On this Atlantic island, one doubts the arrival of Saharan-type drought but water issues are already not far away, reshaping geopolitics. And secure food supplies, rather than famine per se, are quietly re-emerging as a hot policy issue. Ensuring decent food supplies is a core duty of any state. The question is not whether to have food security but how best to achieve it and what it would look like.
Defra economists recently made the formal case for not worrying too much about supplies. As a rich country, Britain can always buy its food on world markets, using cheaper land and labour. Leave it to market forces. Today that means 'leave it to four supermarkets'.

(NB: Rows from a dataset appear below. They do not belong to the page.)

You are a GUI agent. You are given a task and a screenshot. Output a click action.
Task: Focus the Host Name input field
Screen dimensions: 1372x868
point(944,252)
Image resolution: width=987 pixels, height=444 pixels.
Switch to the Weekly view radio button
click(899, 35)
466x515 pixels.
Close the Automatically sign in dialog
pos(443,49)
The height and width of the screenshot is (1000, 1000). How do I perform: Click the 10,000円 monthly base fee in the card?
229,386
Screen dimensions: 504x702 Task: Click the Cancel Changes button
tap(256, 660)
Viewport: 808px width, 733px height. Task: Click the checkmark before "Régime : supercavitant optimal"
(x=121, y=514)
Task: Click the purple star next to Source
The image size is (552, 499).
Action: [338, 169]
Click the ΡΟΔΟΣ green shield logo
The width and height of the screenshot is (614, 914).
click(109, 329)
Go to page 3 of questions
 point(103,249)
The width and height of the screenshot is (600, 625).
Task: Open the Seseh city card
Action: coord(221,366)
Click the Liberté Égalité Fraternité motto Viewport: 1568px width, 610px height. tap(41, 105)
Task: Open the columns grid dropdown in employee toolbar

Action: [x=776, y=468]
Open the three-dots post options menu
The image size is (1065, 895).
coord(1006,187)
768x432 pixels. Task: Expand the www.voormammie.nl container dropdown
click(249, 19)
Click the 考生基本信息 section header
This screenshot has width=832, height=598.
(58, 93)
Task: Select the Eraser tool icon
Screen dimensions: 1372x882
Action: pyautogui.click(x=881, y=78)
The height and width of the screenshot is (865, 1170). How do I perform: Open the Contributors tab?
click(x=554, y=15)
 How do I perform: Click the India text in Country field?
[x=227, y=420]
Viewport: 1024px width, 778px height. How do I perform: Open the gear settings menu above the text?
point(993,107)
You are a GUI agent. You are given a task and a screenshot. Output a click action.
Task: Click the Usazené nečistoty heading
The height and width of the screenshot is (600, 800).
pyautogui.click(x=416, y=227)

But it's not that easy any more. Mr Brown's challenge is not just quantity, safety and quality but sustainability. This is more than just ensuring food is in the shops. It means a rethink about how food is grown, processed, distributed and consumed. It's way beyond current contingency thinking about probabilities of threats and resilience capabilities. We know software collapses or oil/gas cut-offs are U-boat equivalents for today's just-in-time food economy. There's less thought into how to balance nutrition with environment, consumer needs with wants, normality with sustainability, health with price. This is the big picture Mr Brown must address after foot and mouth. Not day-to-day market realities but where and how to shift the entire market.
We know from trying to assess carbon in supply chains that aspiring to sustainability is easier said than done. Sustainability is about ensuring food systems deliver without compromising future generations' capacity to feed themselves well, while protecting the planet.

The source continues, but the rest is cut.